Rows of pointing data
______

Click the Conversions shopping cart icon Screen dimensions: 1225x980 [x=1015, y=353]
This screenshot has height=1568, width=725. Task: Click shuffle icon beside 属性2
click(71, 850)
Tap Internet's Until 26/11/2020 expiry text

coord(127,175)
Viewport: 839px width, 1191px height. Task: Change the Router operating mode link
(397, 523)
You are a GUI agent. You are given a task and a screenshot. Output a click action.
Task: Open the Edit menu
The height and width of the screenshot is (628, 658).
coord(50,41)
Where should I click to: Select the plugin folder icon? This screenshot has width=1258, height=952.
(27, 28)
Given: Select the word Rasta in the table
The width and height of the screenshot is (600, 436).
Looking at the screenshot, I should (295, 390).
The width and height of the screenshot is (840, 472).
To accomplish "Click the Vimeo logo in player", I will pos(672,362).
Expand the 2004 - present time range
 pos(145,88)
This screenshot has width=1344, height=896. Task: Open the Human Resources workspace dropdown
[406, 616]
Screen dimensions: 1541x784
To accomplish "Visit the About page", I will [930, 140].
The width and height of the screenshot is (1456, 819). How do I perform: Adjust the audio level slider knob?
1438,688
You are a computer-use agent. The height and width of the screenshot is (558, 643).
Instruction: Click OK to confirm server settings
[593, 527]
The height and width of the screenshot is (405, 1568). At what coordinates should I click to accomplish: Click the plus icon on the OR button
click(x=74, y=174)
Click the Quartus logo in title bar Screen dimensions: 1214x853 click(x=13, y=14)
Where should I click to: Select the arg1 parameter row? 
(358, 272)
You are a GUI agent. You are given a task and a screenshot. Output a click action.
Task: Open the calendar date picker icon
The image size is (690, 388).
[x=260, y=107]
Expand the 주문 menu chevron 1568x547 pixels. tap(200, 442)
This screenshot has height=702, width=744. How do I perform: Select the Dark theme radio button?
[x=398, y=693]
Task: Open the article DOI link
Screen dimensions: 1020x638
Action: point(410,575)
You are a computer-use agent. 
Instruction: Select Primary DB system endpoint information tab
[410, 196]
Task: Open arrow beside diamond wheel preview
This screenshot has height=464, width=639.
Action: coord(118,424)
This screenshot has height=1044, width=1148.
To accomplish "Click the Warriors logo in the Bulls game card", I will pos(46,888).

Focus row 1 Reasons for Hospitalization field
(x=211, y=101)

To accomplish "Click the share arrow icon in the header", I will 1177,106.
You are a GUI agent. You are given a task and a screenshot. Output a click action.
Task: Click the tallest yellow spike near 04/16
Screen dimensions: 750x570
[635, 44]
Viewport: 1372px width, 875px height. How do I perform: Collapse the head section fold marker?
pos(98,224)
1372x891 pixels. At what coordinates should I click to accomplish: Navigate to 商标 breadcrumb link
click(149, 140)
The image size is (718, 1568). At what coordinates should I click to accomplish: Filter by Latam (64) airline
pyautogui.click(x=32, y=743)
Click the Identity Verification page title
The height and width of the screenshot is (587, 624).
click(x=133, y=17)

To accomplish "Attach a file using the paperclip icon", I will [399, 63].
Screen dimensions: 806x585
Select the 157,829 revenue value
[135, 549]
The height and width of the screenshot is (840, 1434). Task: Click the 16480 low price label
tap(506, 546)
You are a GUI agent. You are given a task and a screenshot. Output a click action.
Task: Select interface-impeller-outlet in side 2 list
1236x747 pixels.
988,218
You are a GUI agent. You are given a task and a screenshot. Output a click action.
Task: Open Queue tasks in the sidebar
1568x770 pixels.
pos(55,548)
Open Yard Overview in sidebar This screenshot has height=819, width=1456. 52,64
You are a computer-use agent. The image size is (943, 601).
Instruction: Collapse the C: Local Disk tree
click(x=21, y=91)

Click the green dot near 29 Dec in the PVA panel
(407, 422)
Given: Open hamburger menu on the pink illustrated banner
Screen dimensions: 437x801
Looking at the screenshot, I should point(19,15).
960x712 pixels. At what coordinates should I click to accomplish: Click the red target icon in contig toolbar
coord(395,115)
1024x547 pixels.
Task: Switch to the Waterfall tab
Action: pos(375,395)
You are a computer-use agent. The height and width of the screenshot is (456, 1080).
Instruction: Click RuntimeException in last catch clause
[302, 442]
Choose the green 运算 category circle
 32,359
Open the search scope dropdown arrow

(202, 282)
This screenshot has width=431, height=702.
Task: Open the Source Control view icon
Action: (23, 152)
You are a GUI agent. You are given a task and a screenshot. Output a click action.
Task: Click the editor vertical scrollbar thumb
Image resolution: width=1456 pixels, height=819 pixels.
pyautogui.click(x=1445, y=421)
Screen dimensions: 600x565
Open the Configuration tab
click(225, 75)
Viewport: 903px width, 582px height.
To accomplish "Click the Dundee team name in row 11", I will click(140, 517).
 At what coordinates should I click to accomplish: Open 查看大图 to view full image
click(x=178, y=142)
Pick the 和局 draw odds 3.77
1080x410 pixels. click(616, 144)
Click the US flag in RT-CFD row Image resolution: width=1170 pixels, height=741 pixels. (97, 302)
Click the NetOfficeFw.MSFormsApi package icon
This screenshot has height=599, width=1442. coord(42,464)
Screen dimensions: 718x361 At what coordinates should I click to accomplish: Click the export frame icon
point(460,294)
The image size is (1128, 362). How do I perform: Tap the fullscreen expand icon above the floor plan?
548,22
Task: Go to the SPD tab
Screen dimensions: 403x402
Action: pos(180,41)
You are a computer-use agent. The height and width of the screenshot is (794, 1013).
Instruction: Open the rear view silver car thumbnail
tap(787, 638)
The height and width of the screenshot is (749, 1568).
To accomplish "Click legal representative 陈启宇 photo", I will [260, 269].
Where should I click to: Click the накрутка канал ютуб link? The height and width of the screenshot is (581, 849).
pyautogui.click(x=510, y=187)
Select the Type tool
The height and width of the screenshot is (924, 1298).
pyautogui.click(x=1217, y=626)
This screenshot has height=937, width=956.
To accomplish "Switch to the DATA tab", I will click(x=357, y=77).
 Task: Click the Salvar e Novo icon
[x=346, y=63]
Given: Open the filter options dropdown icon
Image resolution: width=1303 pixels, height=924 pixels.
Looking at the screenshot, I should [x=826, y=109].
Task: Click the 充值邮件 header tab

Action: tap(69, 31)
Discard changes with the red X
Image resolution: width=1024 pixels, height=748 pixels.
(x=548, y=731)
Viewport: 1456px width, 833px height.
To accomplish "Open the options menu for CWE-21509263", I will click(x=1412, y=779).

______

▶ **The request**
Please pull out every line of the records above that contains the word "Collapse".

▶ **Solution to the problem**
Viewport: 1372px width, 875px height. How do I perform: Collapse the head section fold marker?
Instruction: Collapse the C: Local Disk tree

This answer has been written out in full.